Though Barham has released a trio of singles to radio so far in his young career, the singer knows that his online presence is definitely responsible for where he is today.
"Social media has been where it's all have happened," he says proudly. "YouTube has been my foundation for everything, and that all got started back in 2007. I just loved singing and had a passion for it in general. Artists nowadays used YouTube to build a fan base, but at the time I just wanted to get some feedback on what people thought. I had originally planned on only doing a few videos. It was just me in front of the computer singing to karaoke tracks. I didn't think it was anything special, but it just snowballed and turned into something special. I started getting more requests and followers, so I continued to put more videos up. YouTube led to so many different things. John Griffin (his co-manager, along with industry veteran Nancy Tunick) found me on YouTube, then I started working with Dave Flint on original music, and that led to iTunes, which I had never dreamed of. Then, we got on the iTunes charts and the Billboard charts with new releases (Don't Cage This Heart debuted in the Top-20 of the Billboard Heatseekers Albums Chart, and also hit the Country Albums Chart). It was one thing after another, and it's all been a dream come true to this point."
Barham says he was lifted by the success of the EP because of the fact that the five-song disc contains all original material. "I definitely didn't want to just do covers, but they were a part of my career and still are. The transition to original music went really well. It's really difficult to go from doing other peoples' songs to putting your original music in there and seeing what people think. But, my fans took really well to the original music, which is quite satisfying to know they like what I put out."

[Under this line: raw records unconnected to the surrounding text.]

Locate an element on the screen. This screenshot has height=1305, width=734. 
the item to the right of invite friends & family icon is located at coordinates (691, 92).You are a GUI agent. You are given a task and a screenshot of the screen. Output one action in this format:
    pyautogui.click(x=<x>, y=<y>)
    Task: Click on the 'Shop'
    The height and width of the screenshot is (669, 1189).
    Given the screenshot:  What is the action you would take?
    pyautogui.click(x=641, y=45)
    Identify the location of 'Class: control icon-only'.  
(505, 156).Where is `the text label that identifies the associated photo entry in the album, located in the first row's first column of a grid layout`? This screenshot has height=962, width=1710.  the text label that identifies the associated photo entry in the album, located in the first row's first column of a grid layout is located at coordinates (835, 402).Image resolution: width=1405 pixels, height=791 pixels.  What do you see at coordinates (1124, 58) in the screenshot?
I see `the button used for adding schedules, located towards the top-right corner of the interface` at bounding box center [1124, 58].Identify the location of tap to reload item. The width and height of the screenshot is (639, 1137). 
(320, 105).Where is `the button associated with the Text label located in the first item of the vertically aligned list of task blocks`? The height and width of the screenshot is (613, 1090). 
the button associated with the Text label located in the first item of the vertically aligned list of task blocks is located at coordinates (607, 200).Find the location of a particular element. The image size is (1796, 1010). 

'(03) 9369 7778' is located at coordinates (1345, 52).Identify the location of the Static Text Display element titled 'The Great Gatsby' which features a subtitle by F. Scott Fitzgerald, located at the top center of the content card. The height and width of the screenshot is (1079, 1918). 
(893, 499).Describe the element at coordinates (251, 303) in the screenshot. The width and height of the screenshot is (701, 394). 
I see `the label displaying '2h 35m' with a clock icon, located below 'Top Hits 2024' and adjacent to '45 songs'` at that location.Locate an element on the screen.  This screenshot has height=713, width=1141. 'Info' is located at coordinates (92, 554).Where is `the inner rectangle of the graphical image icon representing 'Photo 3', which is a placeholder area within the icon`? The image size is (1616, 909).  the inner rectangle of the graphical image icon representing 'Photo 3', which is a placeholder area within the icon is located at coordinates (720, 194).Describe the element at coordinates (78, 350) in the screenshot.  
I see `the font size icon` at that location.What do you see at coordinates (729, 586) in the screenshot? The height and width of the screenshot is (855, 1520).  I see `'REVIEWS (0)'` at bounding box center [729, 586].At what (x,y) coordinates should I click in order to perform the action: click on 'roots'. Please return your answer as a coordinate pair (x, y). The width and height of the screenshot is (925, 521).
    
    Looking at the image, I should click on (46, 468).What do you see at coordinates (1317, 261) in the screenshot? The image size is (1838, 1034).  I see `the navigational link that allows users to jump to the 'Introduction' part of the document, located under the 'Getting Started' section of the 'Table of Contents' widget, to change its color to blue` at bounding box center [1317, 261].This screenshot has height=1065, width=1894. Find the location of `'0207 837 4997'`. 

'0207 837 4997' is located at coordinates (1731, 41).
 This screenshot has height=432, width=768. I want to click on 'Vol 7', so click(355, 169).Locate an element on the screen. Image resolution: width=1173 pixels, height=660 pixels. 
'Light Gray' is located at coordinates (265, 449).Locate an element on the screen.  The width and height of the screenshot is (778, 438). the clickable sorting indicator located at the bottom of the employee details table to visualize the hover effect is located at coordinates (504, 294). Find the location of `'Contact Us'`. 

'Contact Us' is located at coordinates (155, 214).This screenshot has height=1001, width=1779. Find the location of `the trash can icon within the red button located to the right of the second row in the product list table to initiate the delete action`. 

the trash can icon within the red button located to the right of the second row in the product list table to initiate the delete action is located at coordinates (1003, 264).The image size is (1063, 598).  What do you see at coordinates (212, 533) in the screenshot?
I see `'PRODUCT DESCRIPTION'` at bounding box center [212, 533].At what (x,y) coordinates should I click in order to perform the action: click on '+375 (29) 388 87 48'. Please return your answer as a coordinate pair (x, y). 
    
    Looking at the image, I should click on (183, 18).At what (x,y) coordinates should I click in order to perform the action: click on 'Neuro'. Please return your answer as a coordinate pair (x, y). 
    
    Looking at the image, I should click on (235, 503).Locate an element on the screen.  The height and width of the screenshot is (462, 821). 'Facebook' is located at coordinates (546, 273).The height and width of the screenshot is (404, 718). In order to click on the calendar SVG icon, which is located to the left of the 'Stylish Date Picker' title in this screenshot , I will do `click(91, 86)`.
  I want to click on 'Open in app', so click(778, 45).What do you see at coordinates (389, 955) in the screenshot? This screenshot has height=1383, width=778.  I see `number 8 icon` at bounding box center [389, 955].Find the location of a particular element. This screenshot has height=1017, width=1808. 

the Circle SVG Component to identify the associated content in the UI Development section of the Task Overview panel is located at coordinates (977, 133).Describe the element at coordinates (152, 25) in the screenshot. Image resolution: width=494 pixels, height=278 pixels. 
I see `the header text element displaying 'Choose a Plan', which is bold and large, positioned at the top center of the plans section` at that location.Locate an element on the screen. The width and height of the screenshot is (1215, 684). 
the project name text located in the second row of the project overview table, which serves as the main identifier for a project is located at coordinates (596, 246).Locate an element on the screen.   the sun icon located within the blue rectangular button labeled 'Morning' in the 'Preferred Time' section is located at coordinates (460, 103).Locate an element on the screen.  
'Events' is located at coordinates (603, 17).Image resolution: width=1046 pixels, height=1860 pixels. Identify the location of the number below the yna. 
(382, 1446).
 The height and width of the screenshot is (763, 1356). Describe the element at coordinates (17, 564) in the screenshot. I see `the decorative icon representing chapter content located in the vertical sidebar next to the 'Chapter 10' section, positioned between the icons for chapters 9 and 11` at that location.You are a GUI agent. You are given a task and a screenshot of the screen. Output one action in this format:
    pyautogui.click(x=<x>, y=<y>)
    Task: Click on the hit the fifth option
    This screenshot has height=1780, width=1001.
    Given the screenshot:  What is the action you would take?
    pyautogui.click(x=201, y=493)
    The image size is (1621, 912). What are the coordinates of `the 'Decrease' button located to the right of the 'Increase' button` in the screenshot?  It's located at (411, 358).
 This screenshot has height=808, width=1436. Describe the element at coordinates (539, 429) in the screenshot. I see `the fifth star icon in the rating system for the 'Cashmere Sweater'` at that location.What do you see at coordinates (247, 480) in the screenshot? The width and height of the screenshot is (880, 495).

He's grateful for his success thus far, but stresses to his fellow newcomers that what has worked for him so well might not be the way in which they should shoot for the stars.
"Technology has grown so much, and it's so interesting to see how YouTube has shaped my path and journey so far," he says. "A lot of up and coming artists contact me and ask if I have advice for them. I'd love to tell them that YouTube will work every time, and it worked for me at the time, but I just hit it at a very lucky time."
There also appears to be no slowdown in sight for the performer, who is ready to take it to the next level in 2014. "There's a lot of short and long term goals, but I definitely want to work on progressing my career. We've been working on a lot of recording, live shows, and we're looking at doing some work with Kevin Grosh over at Made In Network. We've also had meetings with booking agents and record labels. I just want to continue what we're doing. We've had a lot of great things happen just with in-house releases. We're just looking forward to another great year."